Steward, Cano and more: 5 recent healthcare bankruptcies

Healthcare bankruptcies spiked in 2023 amid high debt levels and rising interest rates as 73 healthcare companies — including 12 hospitals and health systems — filed for bankruptcy. Private equity firms, which owned 21% of the healthcare companies that filed for bankruptcy last year, have come under greater scrutiny by lawmakers and other healthcare stakeholders. 

Here are five healthcare bankruptcies Becker's has reported on so far this year:

1. Atlanta-based LaVie Care Centers, a skilled nursing facility operator, filed for Chapter 11 bankruptcy in June because of high labor costs, lower occupancy and uneven reimbursement rates. The company operates 43 nursing homes and assisted living facilities across five states and has about 3,600 employees. Since the pandemic, LaVie has divested more than 90 facilities. When selling off facilities, it was left with lease liabilities and litigation claims. It was unable to negotiate repayment plans with all creditors and fell behind on settlement agreements.

2. Dallas-based Steward Health Care in May filed for Chapter 11 bankruptcy and will receive millions in financing from Medical Properties Trust to maintain operations at existing hospitals and clinics. The for-profit health system received the green light to auction off its 31 hospitals in June and July. Steward has faced various financial challenges and liquidity issues, blaming low reimbursement from government payers and increasing costs for labor, materials and operations due to inflation. Lawmakers have been investigating Steward's financial situation in recent months amid hospital closures and vendor complaints of unpaid bills. One of Steward's hospitals in San Antonio closed last year amid unpaid bills, and the system shut down New England Sinai Hospital in Stoughton, Mass., in April.

--- Given data ---

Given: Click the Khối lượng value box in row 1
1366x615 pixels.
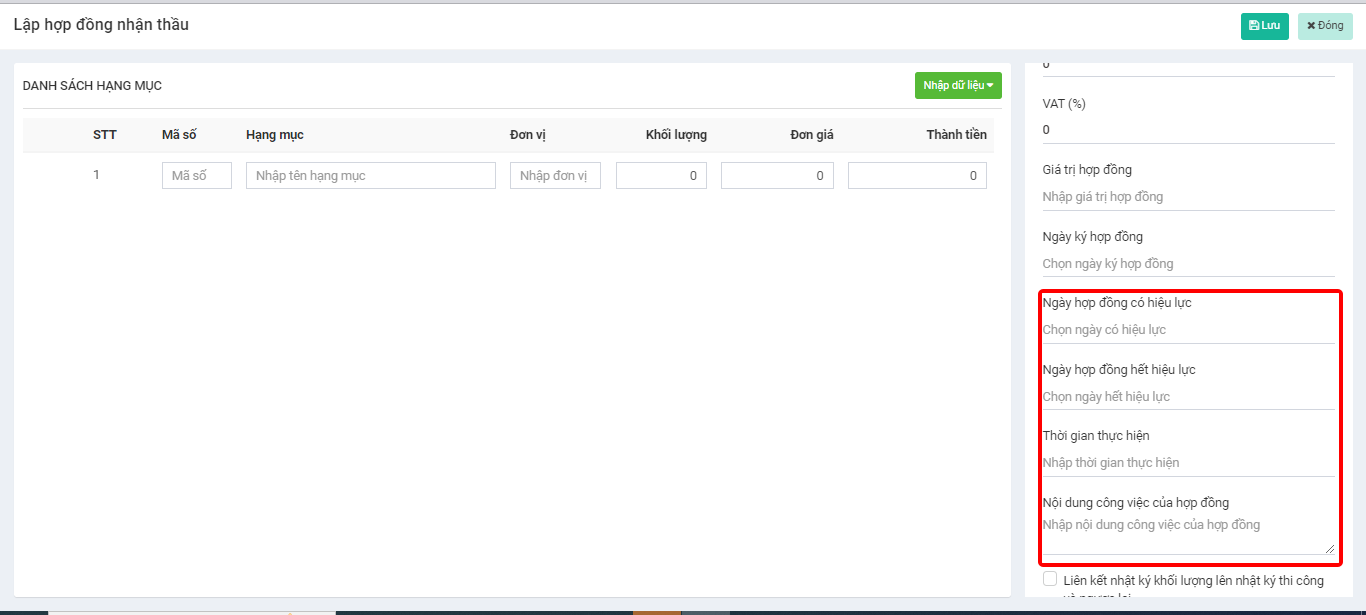Looking at the screenshot, I should pos(661,176).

--- Exercise instructions ---
• a. From the article on healthcare bankruptcies, list the reasons LaVie Care Centers gave for filing for Chapter 11 bankruptcy.
• b. For each statement, answer yes or no according to the article on healthcare bankruptcies, and quote the words that decide it. (i) Twelve hospitals and health systems filed for bankruptcy in 2023. (ii) LaVie Care Centers operates facilities across seven states. (iii) Steward shut down New England Sinai Hospital in June.
The listing has no connection to the article on healthcare bankruptcies.

--- Answers for the exercise ---
• a. High labor costs, lower occupancy and uneven reimbursement rates.

• b.
(i) Yes: "73 healthcare companies — including 12 hospitals and health systems — filed for bankruptcy."
(ii) No: "The company operates 43 nursing homes and assisted living facilities across five states."
(iii) No: "the system shut down New England Sinai Hospital in Stoughton, Mass., in April."